Authors Benoit Jacob and Skirmantas Kligys provide an algorithm to quantize the model with training.

We propose an approach that simulates quantization effects in the forward pass of training. Backpropagation still happens as usual, and all weights and biases are stored in floating point so that they can be easily nudged by small amounts. The forward propagation pass however simulates quantized inference as it will happen in the inference engine, by implementing in floating-point arithmetic the rounding behavior of the quantization scheme:

  • Weights are quantized before they are convolved with the input. If batch normalization (see [17]) is used for the layer, the batch normalization parameters are “folded into” the weights before quantization.

  • Activations are quantized at points where they would be during inference, e.g. after the activation function is applied to a convolutional or fully connected layer’s output, or after a bypass connection adds or concatenates the outputs of several layers together such as in ResNets.

Parameters

  • model (torch.nn.Module) – Model to be quantized.
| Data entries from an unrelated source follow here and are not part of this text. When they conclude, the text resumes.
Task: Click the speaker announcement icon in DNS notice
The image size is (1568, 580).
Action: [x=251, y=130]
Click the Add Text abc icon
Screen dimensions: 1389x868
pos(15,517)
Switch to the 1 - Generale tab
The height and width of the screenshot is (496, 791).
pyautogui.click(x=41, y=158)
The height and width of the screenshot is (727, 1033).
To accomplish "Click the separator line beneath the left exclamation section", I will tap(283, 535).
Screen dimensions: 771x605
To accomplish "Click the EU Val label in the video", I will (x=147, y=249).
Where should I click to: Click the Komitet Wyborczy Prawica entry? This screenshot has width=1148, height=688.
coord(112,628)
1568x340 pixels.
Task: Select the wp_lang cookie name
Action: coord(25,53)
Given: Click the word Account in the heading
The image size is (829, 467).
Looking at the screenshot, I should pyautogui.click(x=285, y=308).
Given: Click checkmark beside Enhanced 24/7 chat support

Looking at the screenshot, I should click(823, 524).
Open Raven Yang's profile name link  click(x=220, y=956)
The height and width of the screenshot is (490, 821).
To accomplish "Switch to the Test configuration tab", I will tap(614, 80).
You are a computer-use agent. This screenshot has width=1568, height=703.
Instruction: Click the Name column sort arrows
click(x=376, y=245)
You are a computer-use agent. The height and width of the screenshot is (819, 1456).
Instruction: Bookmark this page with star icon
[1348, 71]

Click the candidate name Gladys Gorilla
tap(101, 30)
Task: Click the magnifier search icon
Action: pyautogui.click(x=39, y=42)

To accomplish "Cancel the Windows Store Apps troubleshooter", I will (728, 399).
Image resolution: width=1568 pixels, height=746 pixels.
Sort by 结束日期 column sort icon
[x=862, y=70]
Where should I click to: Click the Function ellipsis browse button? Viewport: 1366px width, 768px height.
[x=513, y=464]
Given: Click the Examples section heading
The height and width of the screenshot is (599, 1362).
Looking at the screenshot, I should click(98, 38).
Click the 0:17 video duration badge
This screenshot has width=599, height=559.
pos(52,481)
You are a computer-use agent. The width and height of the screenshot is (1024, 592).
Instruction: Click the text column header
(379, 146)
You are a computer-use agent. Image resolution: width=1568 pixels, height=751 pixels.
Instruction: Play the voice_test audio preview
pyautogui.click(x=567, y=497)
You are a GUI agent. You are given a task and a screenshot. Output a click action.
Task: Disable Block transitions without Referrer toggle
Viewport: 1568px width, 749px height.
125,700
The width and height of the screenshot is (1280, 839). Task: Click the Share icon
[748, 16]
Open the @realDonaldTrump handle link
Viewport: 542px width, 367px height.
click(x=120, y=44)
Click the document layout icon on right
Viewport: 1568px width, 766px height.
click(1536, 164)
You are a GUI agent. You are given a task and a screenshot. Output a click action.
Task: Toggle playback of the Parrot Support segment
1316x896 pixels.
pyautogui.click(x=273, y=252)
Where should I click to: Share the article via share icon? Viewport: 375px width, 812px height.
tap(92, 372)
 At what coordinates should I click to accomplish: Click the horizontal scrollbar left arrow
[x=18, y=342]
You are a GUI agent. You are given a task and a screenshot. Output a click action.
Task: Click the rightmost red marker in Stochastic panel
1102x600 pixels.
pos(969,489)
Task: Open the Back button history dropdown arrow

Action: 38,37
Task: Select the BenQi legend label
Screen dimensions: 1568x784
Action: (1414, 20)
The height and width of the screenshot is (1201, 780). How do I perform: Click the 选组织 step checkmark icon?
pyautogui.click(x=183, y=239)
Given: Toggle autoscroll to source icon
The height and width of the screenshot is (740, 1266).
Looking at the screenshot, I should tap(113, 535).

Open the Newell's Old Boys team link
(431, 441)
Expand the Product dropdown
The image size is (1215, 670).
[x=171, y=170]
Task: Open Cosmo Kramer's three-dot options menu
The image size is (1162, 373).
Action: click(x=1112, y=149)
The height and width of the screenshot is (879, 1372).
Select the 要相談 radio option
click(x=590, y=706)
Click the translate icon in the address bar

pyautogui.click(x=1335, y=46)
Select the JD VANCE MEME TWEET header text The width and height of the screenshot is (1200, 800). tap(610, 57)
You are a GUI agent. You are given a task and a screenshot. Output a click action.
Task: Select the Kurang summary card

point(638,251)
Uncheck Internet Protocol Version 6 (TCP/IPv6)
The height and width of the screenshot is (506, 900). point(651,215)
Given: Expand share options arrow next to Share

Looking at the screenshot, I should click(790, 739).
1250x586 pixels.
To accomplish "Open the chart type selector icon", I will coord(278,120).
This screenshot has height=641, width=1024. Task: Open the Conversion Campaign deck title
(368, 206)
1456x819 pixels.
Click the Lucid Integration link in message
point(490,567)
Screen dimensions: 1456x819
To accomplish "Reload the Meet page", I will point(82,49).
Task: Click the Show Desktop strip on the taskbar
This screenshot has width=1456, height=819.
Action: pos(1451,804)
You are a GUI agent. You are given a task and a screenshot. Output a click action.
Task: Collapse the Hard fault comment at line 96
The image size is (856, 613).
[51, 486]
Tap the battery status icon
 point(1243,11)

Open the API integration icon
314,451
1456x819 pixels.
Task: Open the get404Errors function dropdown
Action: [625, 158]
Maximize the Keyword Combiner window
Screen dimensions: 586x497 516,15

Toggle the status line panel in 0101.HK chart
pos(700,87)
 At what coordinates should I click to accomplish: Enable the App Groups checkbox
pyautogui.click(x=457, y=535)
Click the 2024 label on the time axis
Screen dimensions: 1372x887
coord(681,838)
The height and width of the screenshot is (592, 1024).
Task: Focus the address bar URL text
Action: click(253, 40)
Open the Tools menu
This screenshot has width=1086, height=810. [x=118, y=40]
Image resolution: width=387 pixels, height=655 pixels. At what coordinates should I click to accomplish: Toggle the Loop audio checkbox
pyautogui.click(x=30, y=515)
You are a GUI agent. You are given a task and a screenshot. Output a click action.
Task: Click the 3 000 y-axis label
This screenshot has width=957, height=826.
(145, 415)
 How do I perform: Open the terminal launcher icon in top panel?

  • config_list (List[Dict]) –

    List of configurations for quantization. Supported keys for dict:
    • quant_typesList[str]

      Type of quantization you want to apply, currently support ‘weight’, ‘input’, ‘output’.

    • quant_bitsUnion[int, Dict[str, int]]

      Bits length of quantization, key is the quantization type, value is the length, eg. {‘weight’: 8}, When the type is int, all quantization types share same bits length.

    • quant_start_stepint

      Disable quantization until model are run by certain number of steps, this allows the network to enter a more stable. State where output quantization ranges do not exclude a significant fraction of values, default value is 0.

    • op_typesList[str]

      Types of nn.module you want to apply quantization, eg. ‘Conv2d’.

    • op_namesList[str]

      Names of nn.module you want to apply quantization, eg. ‘conv1’.

    • excludebool

      Set True then the layers setting by op_types and op_names will be excluded from quantization.

  • optimizer (torch.optim.Optimizer) – Optimizer is required in QAT_Quantizer, NNI will patch the optimizer and count the optimize step number.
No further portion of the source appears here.